Wychowanek Górnika Konin wyczyniał cuda między słupkami. Przełomowy moment miał miejsce, gdy arbiter podyktował rzut karny dla "Trójkolorowych". Woźniak zdołał obronić strzał Bixente Lizarazu, a chwilę później zatrzymał dobijającego Vincenta Guerina.
Ostatecznie golkiperowi nie udało się niestety zachować czystego konta. W 87. minucie Youri Djorkaeff podszedł do wykonania rzutu wolnego. Posłał precyzyjne uderzenie, po którym polski bramkarz musiał skapitulować.

Mimo straconej bramki, Woźniak został okrzyknięty "Księciem Paryża". W 2016 roku udzielił wywiadu portalowi weszlo.com, w którym został zapytany o historyczne spotkanie z "Trójkolorowymi".
- Tego meczu, proszę mi wierzyć, do dzisiaj nie widziałem. Jak syn chce puścić skrót, to spoglądam jednym okiem i odchodzę. (...) Nie żyję przeszłością. Nigdy nie kolekcjonowałem pamiątek, nie zbierałem pucharów, ani koszulek - mówił Woźniak.
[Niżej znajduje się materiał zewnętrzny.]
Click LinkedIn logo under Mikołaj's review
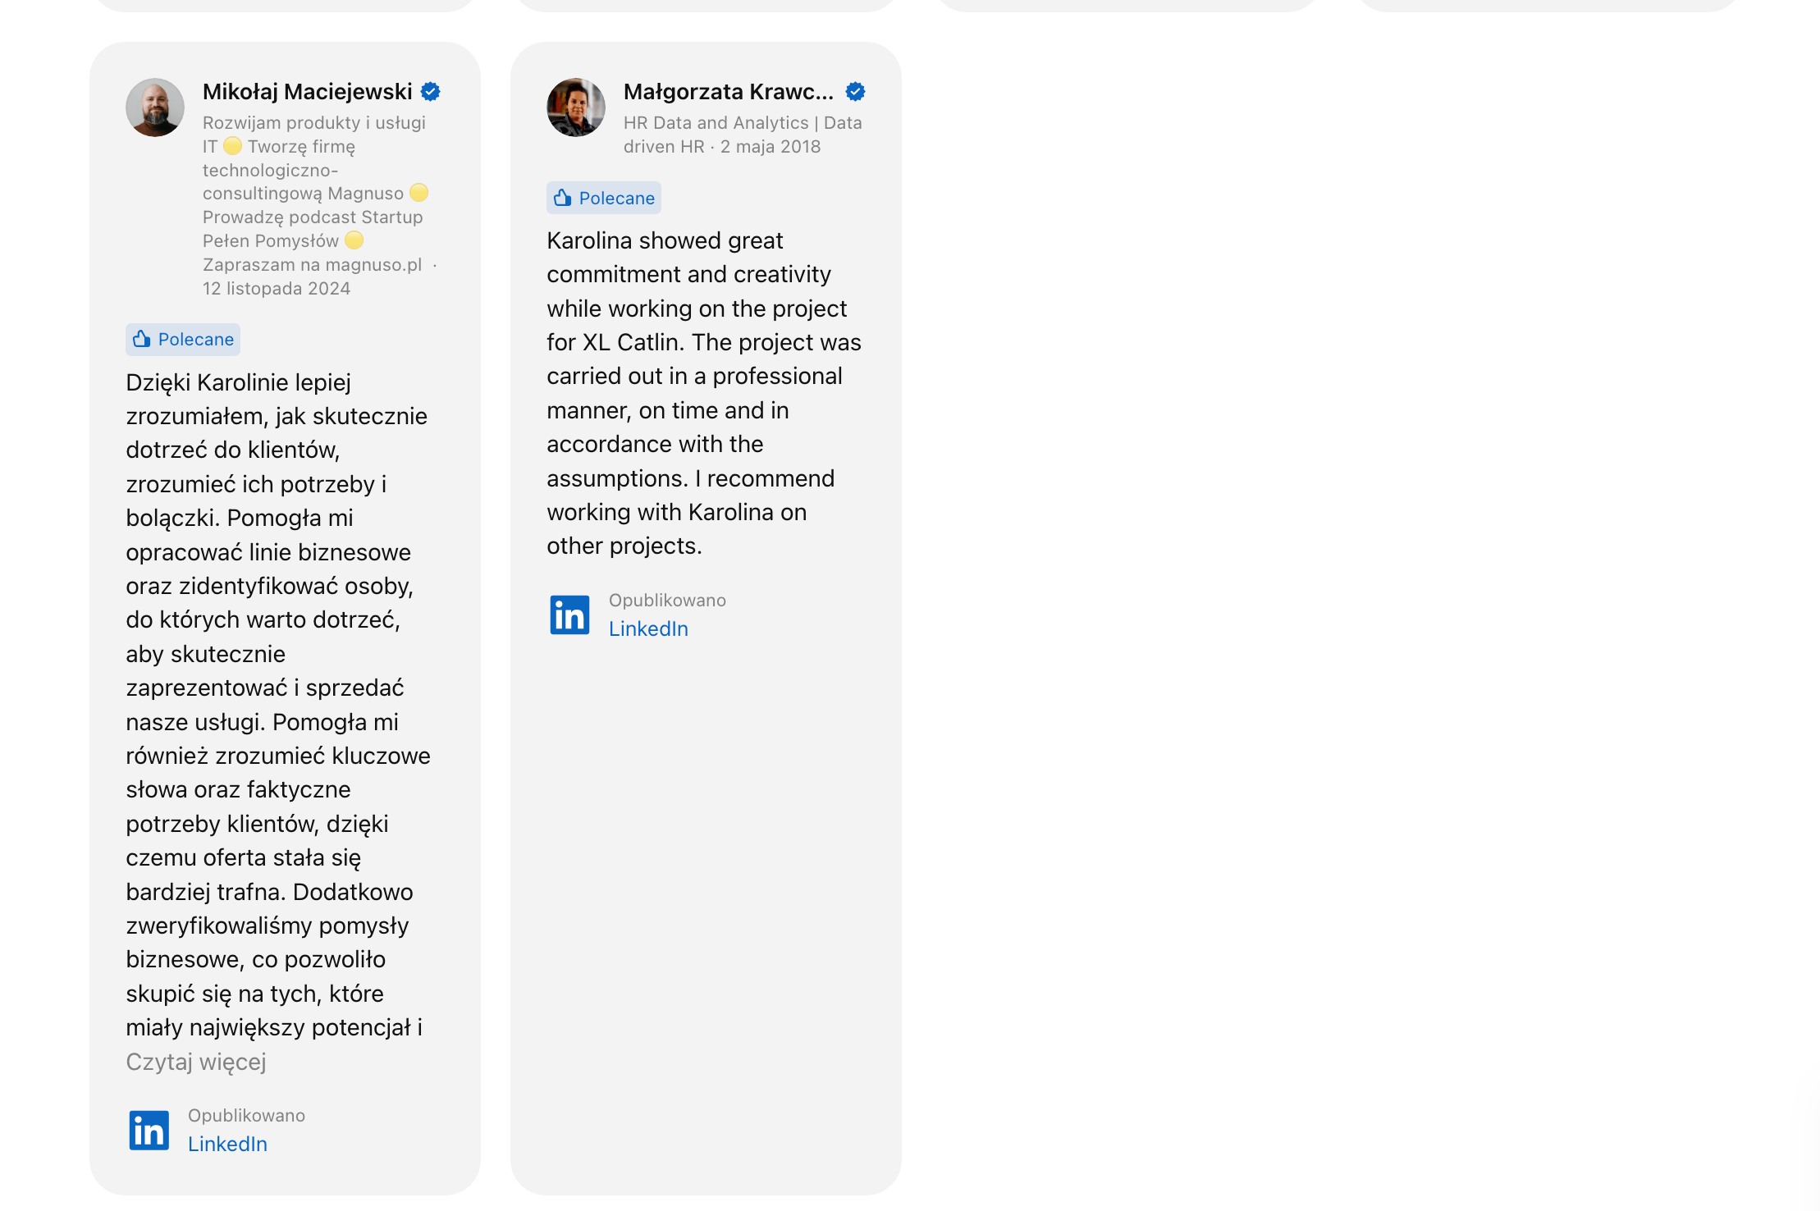 [149, 1131]
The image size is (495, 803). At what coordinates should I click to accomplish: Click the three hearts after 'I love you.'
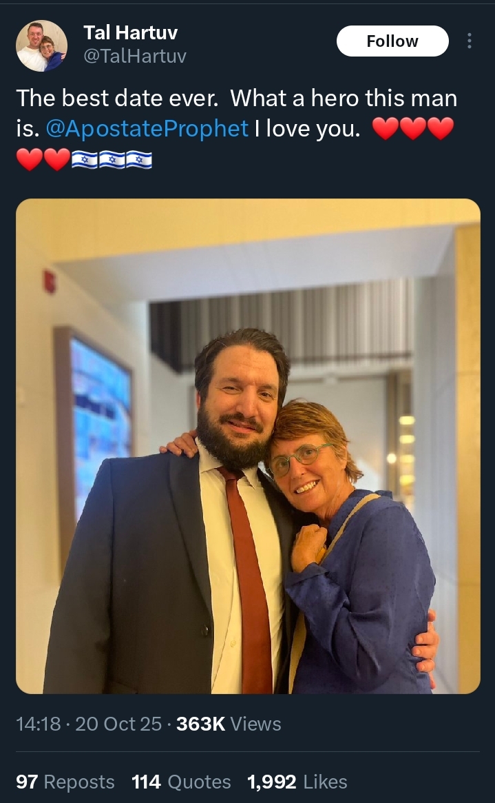click(x=412, y=128)
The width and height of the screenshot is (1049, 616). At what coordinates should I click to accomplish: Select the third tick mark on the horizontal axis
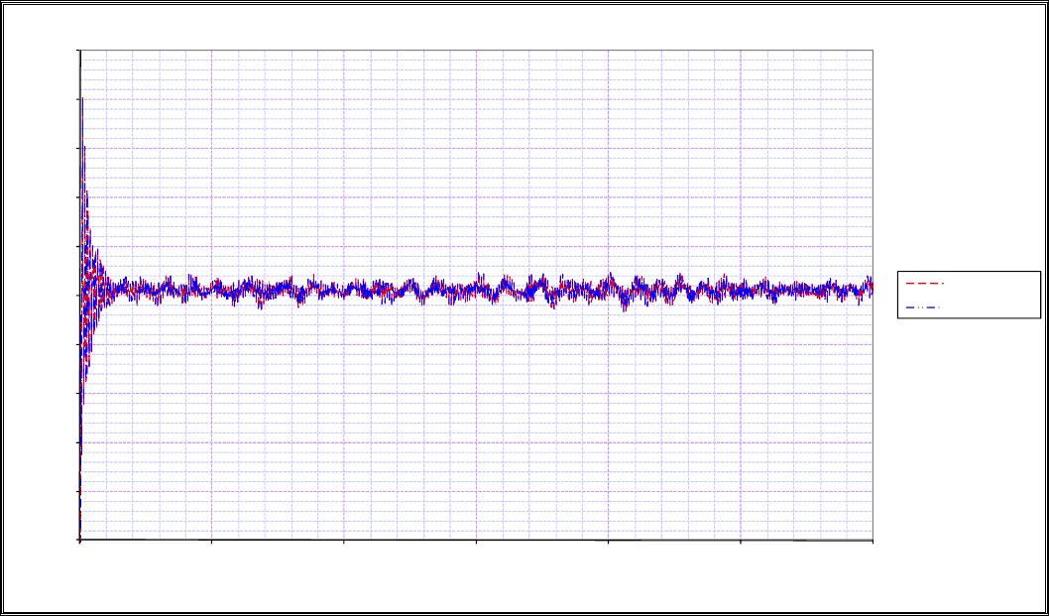point(344,540)
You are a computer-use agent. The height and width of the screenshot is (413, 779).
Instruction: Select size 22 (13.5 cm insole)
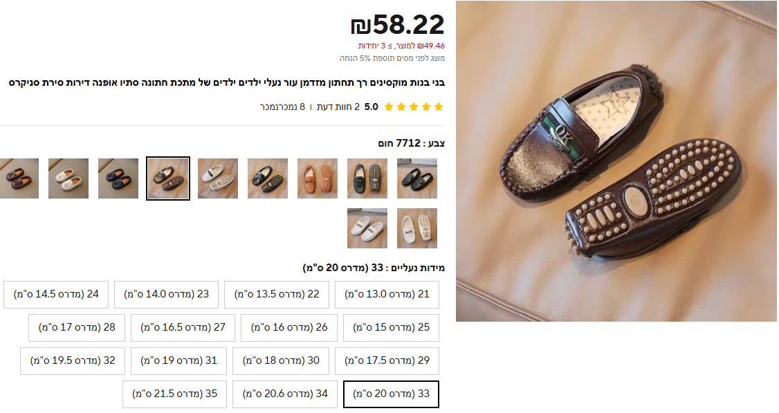tap(277, 294)
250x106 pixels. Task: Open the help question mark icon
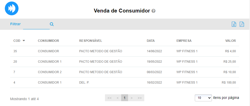[153, 11]
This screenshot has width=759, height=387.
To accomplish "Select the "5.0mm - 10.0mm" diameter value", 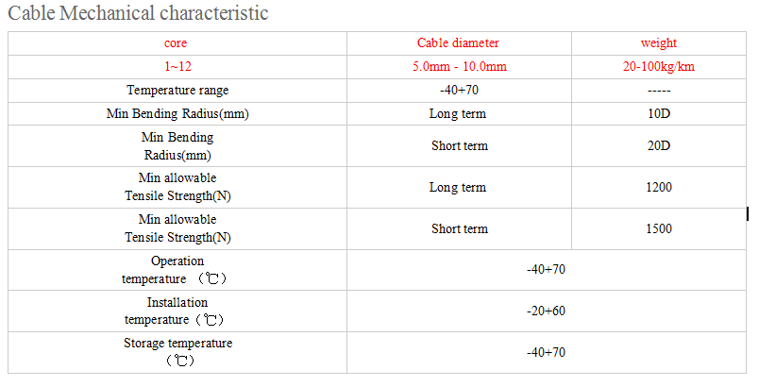I will [458, 67].
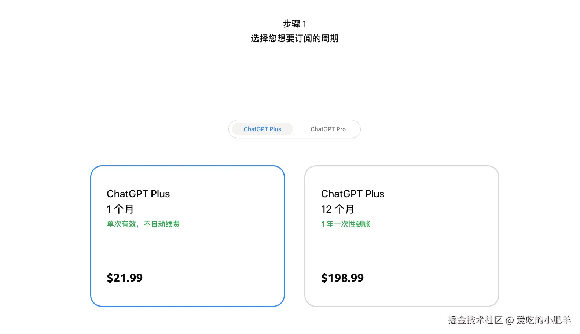580x334 pixels.
Task: Click the "掘金技术社区" watermark text
Action: pos(475,320)
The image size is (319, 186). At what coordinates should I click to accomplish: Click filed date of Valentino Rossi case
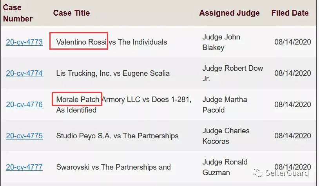coord(293,42)
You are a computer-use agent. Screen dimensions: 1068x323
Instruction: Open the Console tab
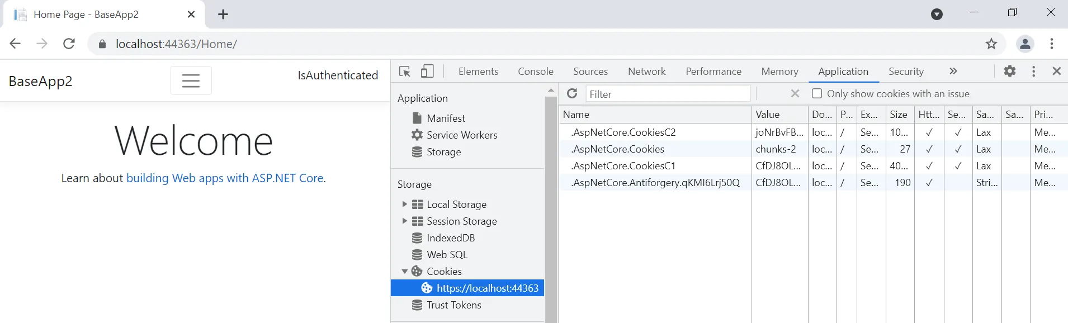(x=535, y=72)
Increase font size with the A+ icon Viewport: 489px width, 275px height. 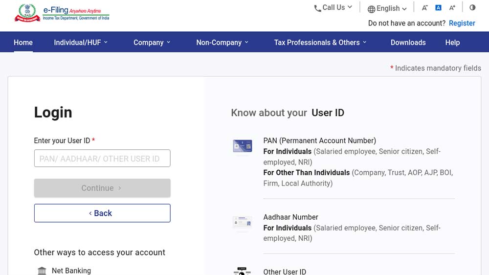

W odpowiedzi na słowa emerytowanego bramkarza dziennikarz stwierdził, że to był jego najlepszy mecz w karierze. Woźniak zgodził się ze słowami rozmówcy i nawiązał do swojego słynnego pseudonimu.
- Tu się zgadzam. I to nie tylko dlatego, że był to mecz reprezentacji Polski w eliminacjach mistrzostw Europy albo odbił się największym echem. Ja rzeczywiście nigdy lepszego meczu nie zagrałem. Kiedyś tylko powiedziałem, że gdyby nie puszczona bramka - nie zostałbym "Księciem Paryża", a "Cesarzem Francji" - odpowiedział bramkarz.
Woźniak przeszedł na sportową emeryturę w styczniu 2001 roku. W trakcie kariery reprezentował barwy m.in. Widzewa Łódź, Lecha Poznań czy FC Porto. W reprezentacji Polski rozegrał 20 spotkań.